13. A method for adjusting a load of a first gas turbine and
related exhaust emissions thereof, comprising: apportioning flue
gas from a second heat recovery steam generator between a
compressor and combustor fuel inlet of the first gas turbine, steam
flow to the first gas turbine for hot gas path component cooling
and feed water flow to an intercooler of a flue gas compressor,
including adjusting: (a) flue gas flow from the second heat
recovery steam generator to the first gas turbine compressor inlet;
(b) flue gas flow from the second heat recovery steam generator to
the fuel gas compressor and, subsequently, to the first gas turbine
combustor fuel inlet; (c) steam flow and temperature to the first
gas turbine, via an aftercooler; (d) feed water flow from the
second heat recovery steam generator to a fuel gas compressor
intercooler; (e) cooling water flow to a flue gas compressor
precooler; and (f) cooling water flow to a flue gas compressor trim
cooler.
14. The method of claim 13, further comprising coupling a
controller to least the first gas turbine and associated flow paths
for sensing operational parameters and wherein the apportioning
comprises generating control outputs to associated valves.
15. The method of claim 13, wherein said exhaust emissions comprise
NOx, CO and UHC.
16. The method of claim 13, wherein said adjusting is sequential
along steps (a) through (f).
Description
CROSS-REFERENCE TO RELATED APPLICATION
[0001] This application claims the benefit of U.S. Provisional
Application No. 61/820,901, filed May 8, 2013.
FIELD
[0002] This disclosure concerns the field of gas turbines and in
particular provides methods and apparatus for managing stack
emissions (e.g., nitrous oxides (NOx), carbon monoxide (CO),
unburned hydrocarbons (UHC) and the like), while concurrently
controlling load power output. The invention is particularly
applicable to combined cycle power plants with heavy-duty
industrial gas turbines, fired, for example, to 1,700.degree. C.
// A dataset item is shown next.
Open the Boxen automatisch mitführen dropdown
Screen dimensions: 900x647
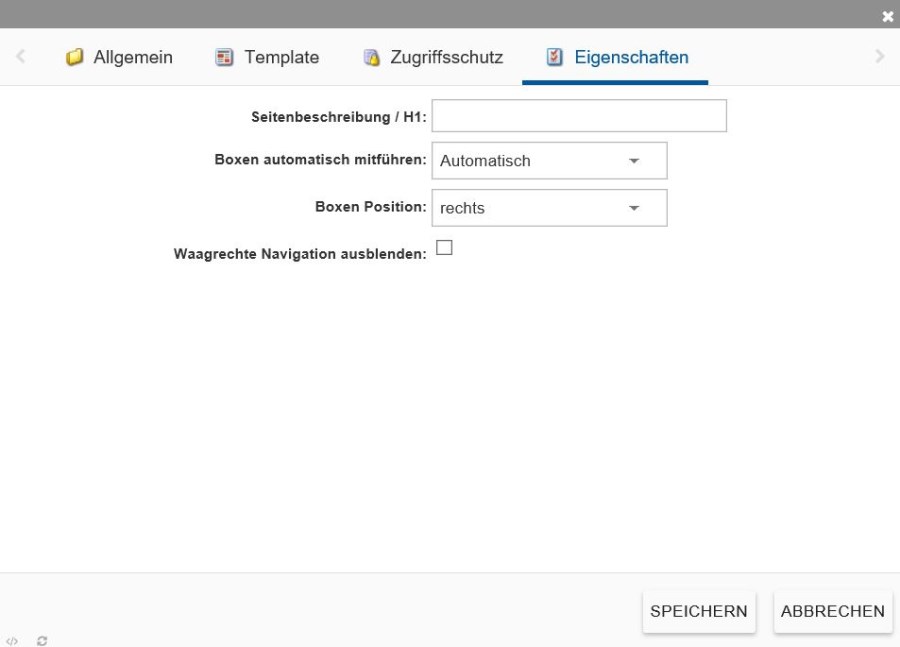click(548, 161)
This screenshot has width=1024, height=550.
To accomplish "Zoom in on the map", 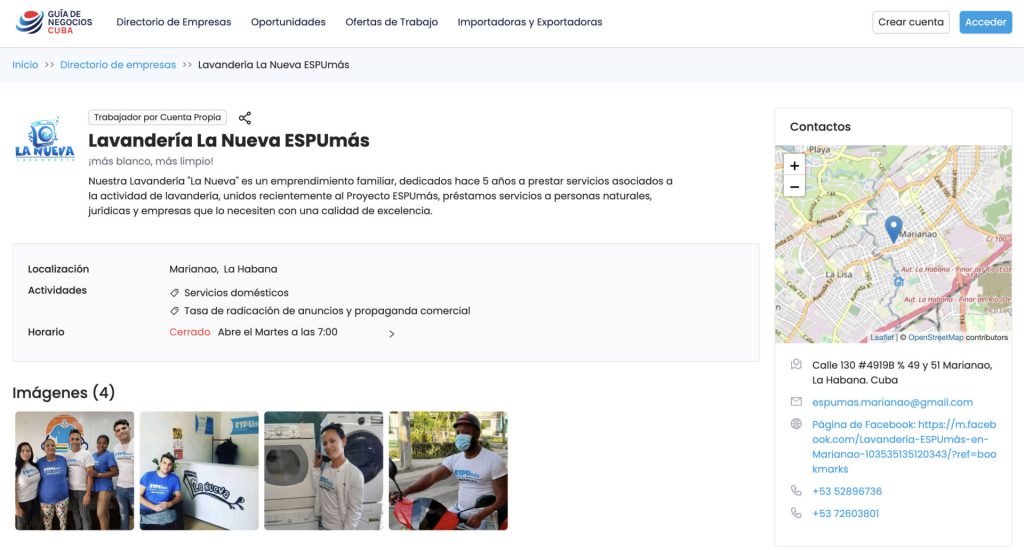I will pos(794,166).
(3,092.degree. F.) at the turbine inlet.
BACKGROUND
[0003] The term "combined cycle" generally refers to an assembly of
two or more engines driven from the same source of heat, converting
heat energy into mechanical energy, usually to drive one or more
electrical generators. In gas turbine (GT) combined cycle plants,
expansion of product gas resulting from combustion of fuel turns a
gas turbine. Hot exhaust gases from the gas turbine are the heat
source for generating steam in a heat recovery steam generator
(HRSG).
[0004] Combining two or more thermodynamic cycles reduces the
energy released as wasted exhaust heat. One combination comprises a
gas turbine (operating by the Brayton cycle) fueled by natural gas
or synthesis gas from coal. The hot exhaust from the gas turbine
powers a steam power plant (operating by the Rankine cycle).
[0005] Advantageously, the combined cycle plant is operated cleanly
and efficiently. An important parameter controlling the efficiency
of a gas turbine combined cycle power plant is the maximum
temperature of the gas turbine Brayton cycle. Strictly speaking,
the highest temperature found in the gas turbine cycle is the flame
temperature in the combustor, which is well above 3,000.degree. F.
But in practical terms, a logical choice for a control parameter is
the combustor exit temperature, after dilution with combustor liner
cooling flow and before the inlet to the turbine section. This
temperature is commonly referred to as Turbine Inlet Temperature
(TIT). Another commonly used engineering proxy for cycle maximum
temperature is the temperature of hot combustion gas at the inlet
of the stage 1 rotor or bucket ("S1B") before the gases start to
produce useful turbine work. This temperature is commonly known as
the "Firing Temperature" and in F class gas turbines it is about
200.degree. F. or more lower than the hot gas temperature at the
combustor exit (at the inlet of stage 1 vane or nozzle, S1N, i.e.,
the "true" TIT). Thus, another term for Firing Temperature is Rotor
Inlet Temperature (RIT), where the referenced rotor is the stage 1
rotor. That temperature is about 100.degree. C. higher than the
fictitious temperature defined in the ISO-2314 gas turbine
acceptance standards adopted by European OEMs.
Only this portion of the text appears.